Good morning. As I wrote that title to the blog, I suddenly realized that I don't know how to spell miscellanea! Just rewriting the word now, it still does not look right. I have never written it before, but I would have never had trouble writing it before either.
Today we are going to the dump to take my husband's used diabetic needles and prickers--"sharps", as they are called. You'd think there would be available depots all over town, given the number of people who are sticking and pricking themselves in any period of time, on a regular basis, by orders of the doctor, and as a duty. But when we called Kaiser Pharmacy, who hand that stuff out like candy on Halloween when it's their time to give out, we got a baffled, "Wha? Who? Us? What? Err--we don't know where you can turn them in." Tell me if that makes sense. We found that we can go to the big dump here in CV, where there is a little special dump stuck like a wart out in front, and on Wednesdays and Saturdays they accept these loathesome supplies. And I wonder what they do with them.

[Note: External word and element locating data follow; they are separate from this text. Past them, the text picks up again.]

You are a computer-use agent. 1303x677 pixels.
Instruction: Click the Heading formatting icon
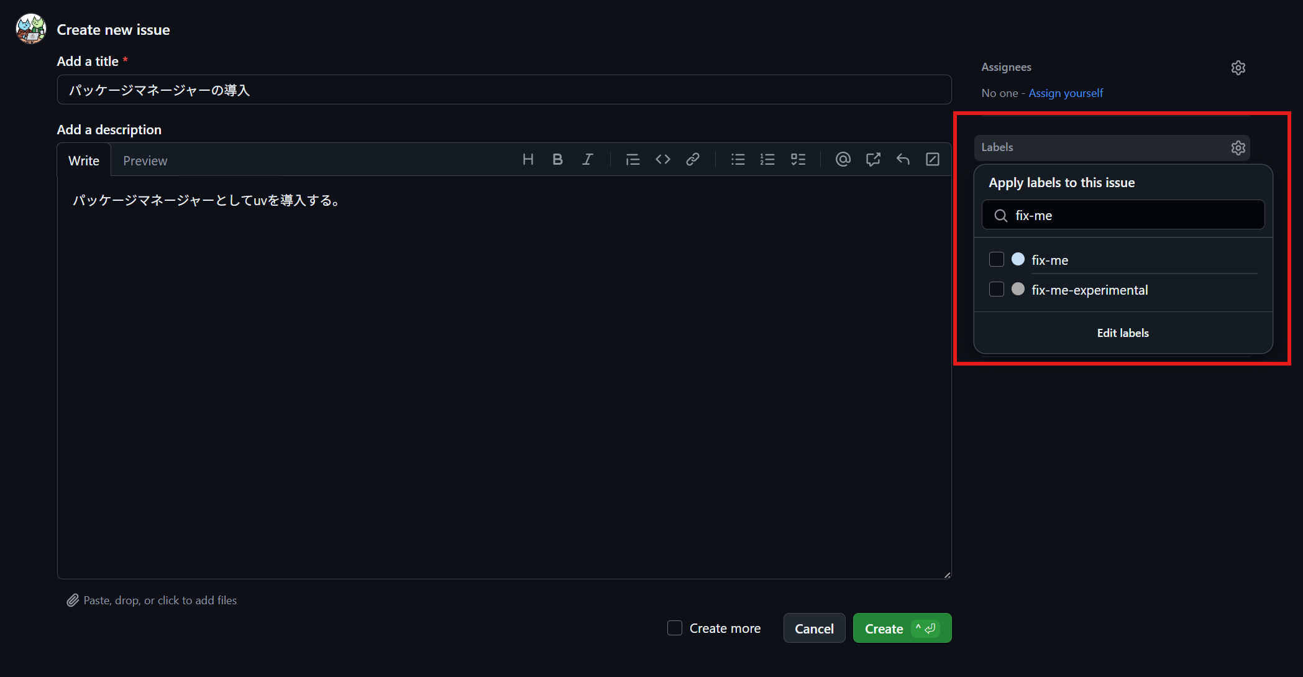[528, 160]
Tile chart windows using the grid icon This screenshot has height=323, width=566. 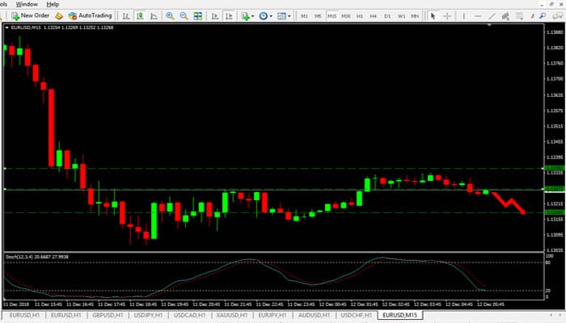point(198,15)
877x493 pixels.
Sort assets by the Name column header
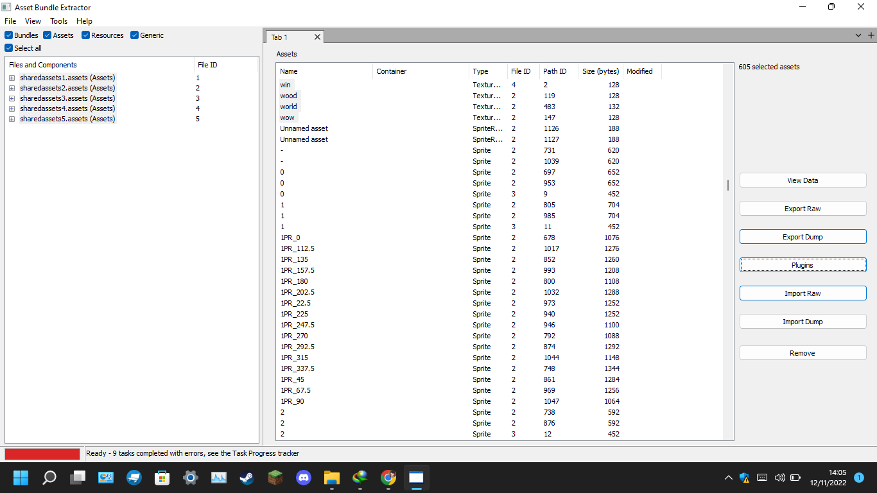(x=324, y=71)
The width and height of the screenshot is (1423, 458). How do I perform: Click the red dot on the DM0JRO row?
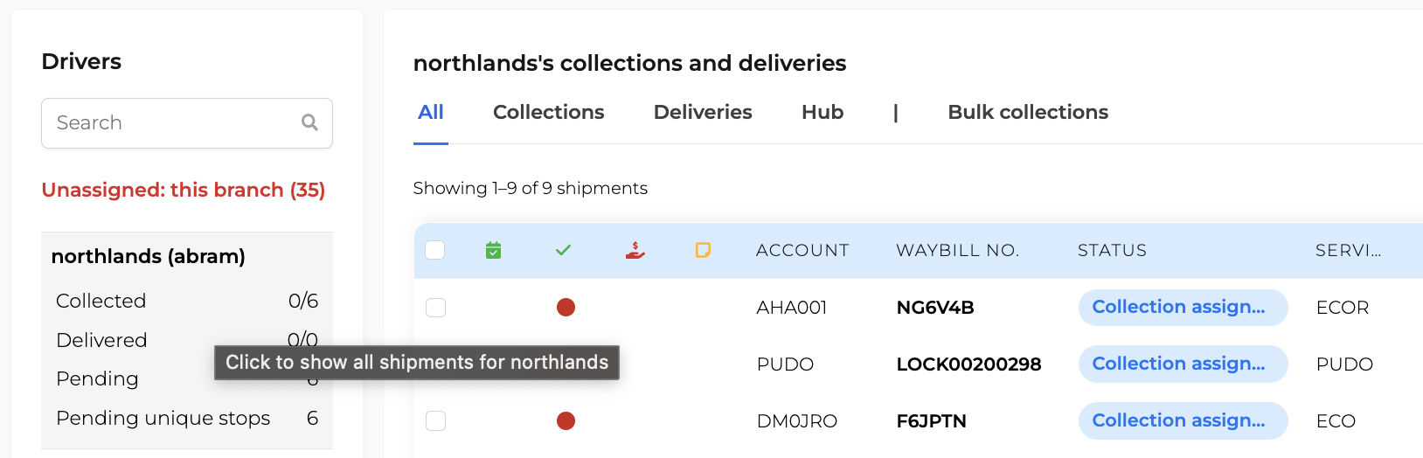coord(566,420)
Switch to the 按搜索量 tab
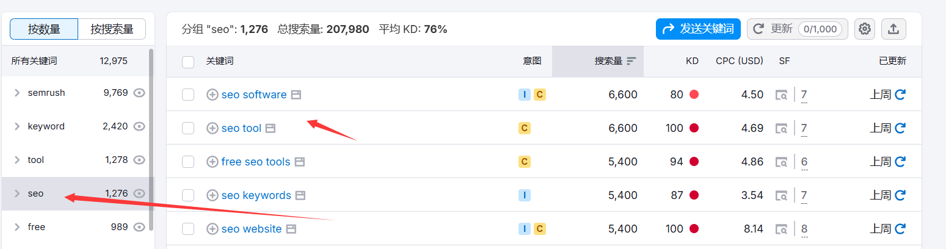Image resolution: width=946 pixels, height=249 pixels. click(x=112, y=29)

I also want to write about avocadoes today. On Wednesday morning, Theo left with special instructions to bring back an avocado for Patricia's and my lunch salad. He brought back a bag of Costco avocadoes, large, black, perfect looking---and watery.
I have not yet found a good avocado this year. Gosh, they are awful. Avocadoes are supposed to have a rich, flavorful texture, almost buttery. Better than buttery. I truly love them. But these--they would not even make a good guacamole even if rich olive oil is added to the mix.
This reminds me of the time when I was about twenty, and Maria came from Mexico City to preside in my mother's kitchen when Mother was on a trip. Maria was the wife of Luis, and she was in Brownsville because Luis was my father's driver for a time and Maria was supposed to fill in to keep my father going at mealtimes.
Maria was one of those classical Mexico City women of time immemorial. God made them whole and set them down in Mexico to keep the men alive. She was square, brown, dynamic, and a big know-it-all. And she did know it all, so we should not object. She gave me a couple of lessons in the kitchen.
Picking up a beautiful, green smooth Fuerte American avocado, she said, "Estos no son aguacates. Estos son paguas." She went on to reiterate that what we Americans called an avocado were a different fruit altogether from the Mexican aguacate of my childhood. I think I've told you, conscientious reader, of the savory, tender, aguacates we used to eat, full of big strings that had to be taken out before the fruit could be made into guacamole. In fact, I am sure that's how guacamole was invented. By the time you got the strings out, it already was guacamole.
She also taught me how to make Guachinango a la Veracruzana. You take a whole beautiful rose-pink and pearly colored red snapper from the Gulf of Mexico, clean him up and put him on a baking pan. Inside him you place this stuffing: tomato, peppers, onions, garlic, capers. It was the capers that were new to me then. Oh, olives too, you put in. Anyway, my mother being of good Scotch Irish stock knew not of the capers, so I learned how yummy these strange little knots of pickled nasturtium buds can be. Anyway, then you bake the fish. Yummo is all I can say. I have not seen a real fresh huachinango in years, I think.
I got to put in a lot of italics today, did I not? It's fun and I would do it more often if I were not afraid of blowing the whole posting away. And it has happened.